MAMUJU — Gubernur Sulawesi Barat, Suhardi Duka, membuka Pelatihan Kepemimpinan Administrator (PKA) Lingkup Pemerintah Provinsi Sulawesi Barat Angkatan I Tahun 2026 di Gedung Theater, Lantai II Kantor Gubernur Sulbar, Rabu (12/8/2026). Pembukaan ditandai dengan penyematan tanda peserta secara simbolis kepada perwakilan peserta.
Pelatihan yang digelar oleh Badan Kepegawaian dan Pengembangan Sumber Daya Manusia (BKPSDM) Sulbar ini diikuti 40 pejabat administrator dari berbagai perangkat daerah. Metode yang digunakan adalah blended learning, memadukan pembelajaran daring dan klasikal, dengan pendanaan dari Anggaran Pendapatan dan Belanja Daerah (APBD) Provinsi Sulawesi Barat.

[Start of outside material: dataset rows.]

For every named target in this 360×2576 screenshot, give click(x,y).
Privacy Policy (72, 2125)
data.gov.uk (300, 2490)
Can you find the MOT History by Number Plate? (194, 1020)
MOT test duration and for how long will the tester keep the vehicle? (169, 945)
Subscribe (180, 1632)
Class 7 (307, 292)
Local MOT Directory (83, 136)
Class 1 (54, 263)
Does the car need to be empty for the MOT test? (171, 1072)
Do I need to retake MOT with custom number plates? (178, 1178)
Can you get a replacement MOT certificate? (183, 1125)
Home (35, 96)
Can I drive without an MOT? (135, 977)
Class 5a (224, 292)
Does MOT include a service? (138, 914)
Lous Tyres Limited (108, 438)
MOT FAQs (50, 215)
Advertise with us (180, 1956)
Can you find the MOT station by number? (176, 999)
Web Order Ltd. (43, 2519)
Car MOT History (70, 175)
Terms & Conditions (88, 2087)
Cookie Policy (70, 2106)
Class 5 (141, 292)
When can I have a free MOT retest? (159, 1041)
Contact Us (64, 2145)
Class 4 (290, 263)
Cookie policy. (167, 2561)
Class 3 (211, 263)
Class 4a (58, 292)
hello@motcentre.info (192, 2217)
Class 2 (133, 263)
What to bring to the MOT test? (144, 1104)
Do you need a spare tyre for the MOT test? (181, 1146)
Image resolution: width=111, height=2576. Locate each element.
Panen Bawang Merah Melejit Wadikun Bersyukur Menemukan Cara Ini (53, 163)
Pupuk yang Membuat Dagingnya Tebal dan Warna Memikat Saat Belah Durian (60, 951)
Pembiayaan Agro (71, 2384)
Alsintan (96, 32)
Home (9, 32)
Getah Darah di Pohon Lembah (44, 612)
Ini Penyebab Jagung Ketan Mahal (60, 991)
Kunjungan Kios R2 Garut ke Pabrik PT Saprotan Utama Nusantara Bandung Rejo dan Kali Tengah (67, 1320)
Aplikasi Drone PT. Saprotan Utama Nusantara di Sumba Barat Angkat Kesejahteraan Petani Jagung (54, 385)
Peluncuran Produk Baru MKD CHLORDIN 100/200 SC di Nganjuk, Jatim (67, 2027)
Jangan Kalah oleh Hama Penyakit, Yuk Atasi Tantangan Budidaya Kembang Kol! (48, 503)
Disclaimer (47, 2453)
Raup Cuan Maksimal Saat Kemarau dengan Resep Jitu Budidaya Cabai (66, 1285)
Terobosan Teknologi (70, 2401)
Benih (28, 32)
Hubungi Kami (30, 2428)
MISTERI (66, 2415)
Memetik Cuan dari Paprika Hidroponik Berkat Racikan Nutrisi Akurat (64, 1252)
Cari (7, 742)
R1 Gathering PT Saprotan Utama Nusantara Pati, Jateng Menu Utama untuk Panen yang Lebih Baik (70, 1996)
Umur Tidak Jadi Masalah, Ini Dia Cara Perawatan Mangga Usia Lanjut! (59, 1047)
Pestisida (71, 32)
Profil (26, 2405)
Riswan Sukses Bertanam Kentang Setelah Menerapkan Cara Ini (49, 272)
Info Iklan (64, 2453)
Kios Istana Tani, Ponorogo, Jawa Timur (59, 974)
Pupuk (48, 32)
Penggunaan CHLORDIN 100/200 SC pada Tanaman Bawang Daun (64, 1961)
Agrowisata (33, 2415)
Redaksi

Integritas Jadi Fondasi Kepercayaan Organisasi
Dalam arahannya, Suhardi Duka menegaskan bahwa integritas merupakan nilai dasar yang tidak dapat dipisahkan dari kepemimpinan. Ia menyebut integritas menjadi sumber kepercayaan organisasi yang harus dijaga oleh setiap pejabat publik.
"Integritas adalah fondasi kepemimpinan karena menjadi sumber kepercayaan organisasi. Integritas terwujud ketika nilai, pikiran, perkataan, dan tindakan berjalan secara konsisten berdasarkan prinsip moral, etika, dan peraturan yang berlaku," tegas Suhardi Duka.

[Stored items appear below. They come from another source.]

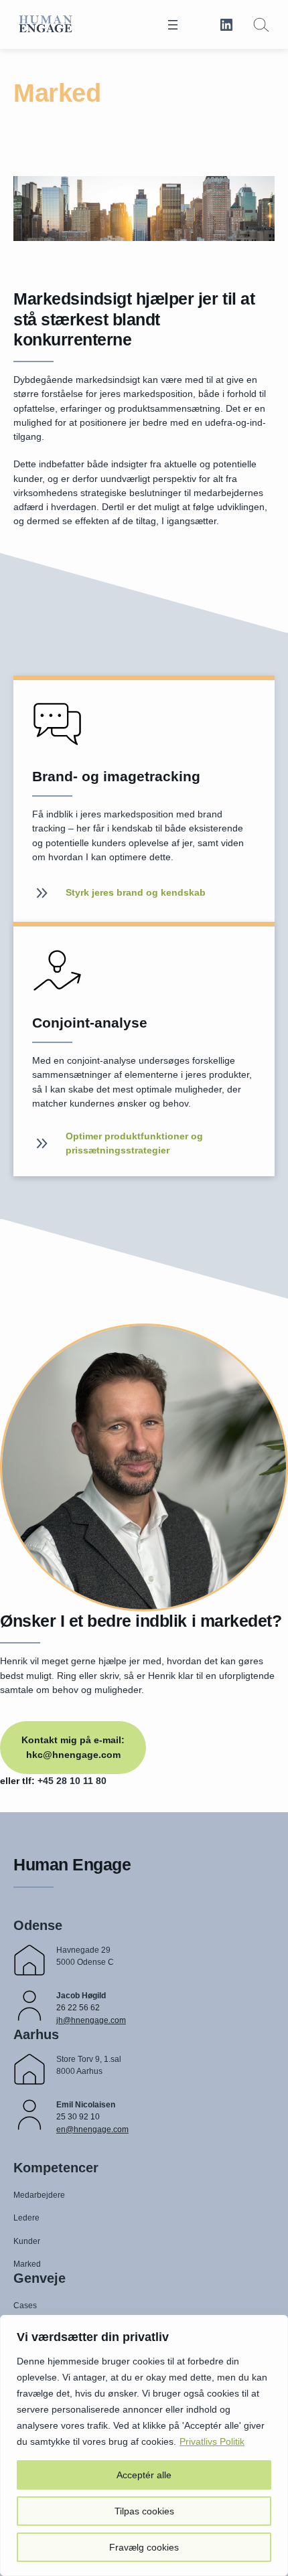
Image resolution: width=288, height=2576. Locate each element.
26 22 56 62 (78, 2007)
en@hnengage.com (92, 2129)
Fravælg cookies (144, 2547)
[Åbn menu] (173, 25)
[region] (144, 2445)
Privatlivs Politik (211, 2441)
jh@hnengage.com (91, 2020)
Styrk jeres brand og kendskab (136, 892)
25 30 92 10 (78, 2116)
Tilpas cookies (144, 2511)
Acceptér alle (144, 2475)
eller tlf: (19, 1780)
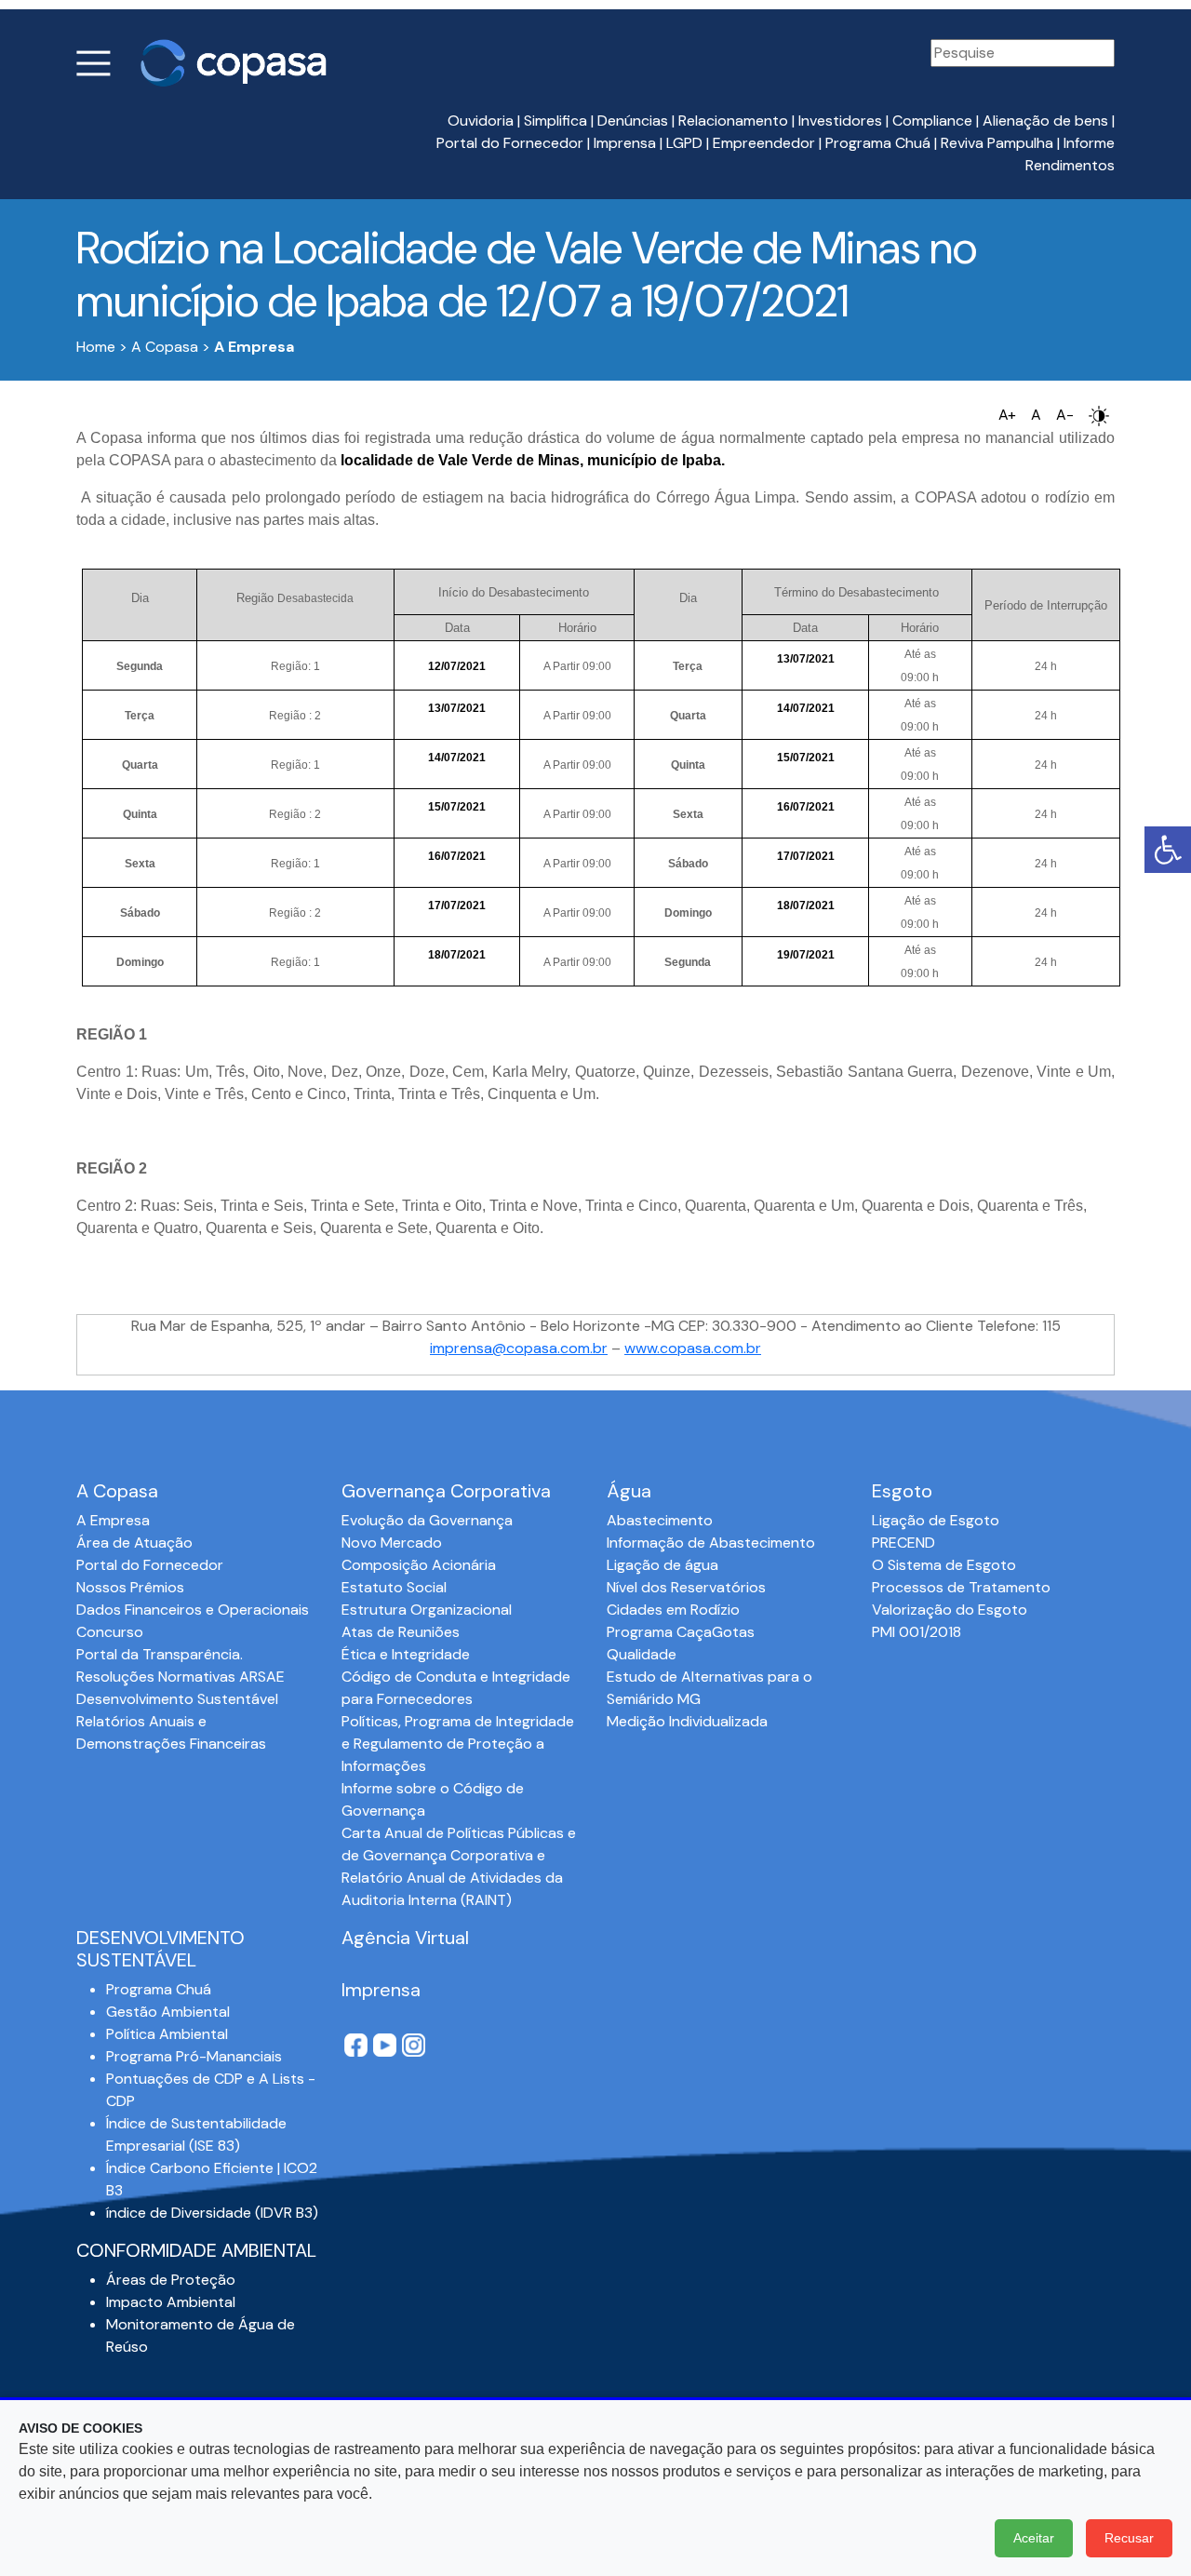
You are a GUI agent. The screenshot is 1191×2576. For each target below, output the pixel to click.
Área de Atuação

Gubernur juga menyampaikan materi Wawasan Kebangsaan dan Kepemimpinan Pancasila kepada seluruh peserta. Menurutnya, wawasan kebangsaan menjadi fondasi penting bagi pejabat administrator dalam menjalankan tugas pemerintahan, terutama untuk menjaga arah kebijakan agar tetap berpihak pada kepentingan bangsa.
Menyiapkan Administrator yang Adaptif dan Inovatif
Kepala BKPSDM Provinsi Sulbar, Herdin Ismail, melaporkan bahwa pelatihan ini merupakan bagian dari upaya pemerintah daerah menyiapkan administrator yang kompeten. Fokus utamanya adalah kemampuan mengelola perubahan serta menghadirkan inovasi yang berdampak pada kinerja organisasi dan pelayanan publik.
"Pelatihan ini merupakan bagian dari upaya pemerintah daerah dalam menyiapkan administrator yang memiliki kompetensi kepemimpinan, mampu mengelola perubahan, serta menghadirkan inovasi yang berdampak bagi peningkatan kinerja organisasi dan pelayanan publik," ujar Herdin.
Melalui PKA ini, Pemprov Sulbar berharap lahir pemimpin administrator yang mampu mengimplementasikan nilai-nilai kepemimpinan Pancasila, berintegritas, dan adaptif terhadap perubahan. Program ini sekaligus menjadi komitmen daerah dalam meningkatkan kualitas sumber daya aparatur untuk mewujudkan tata kelola pemerintahan yang profesional, akuntabel, dan berorientasi pada pelayanan masyarakat.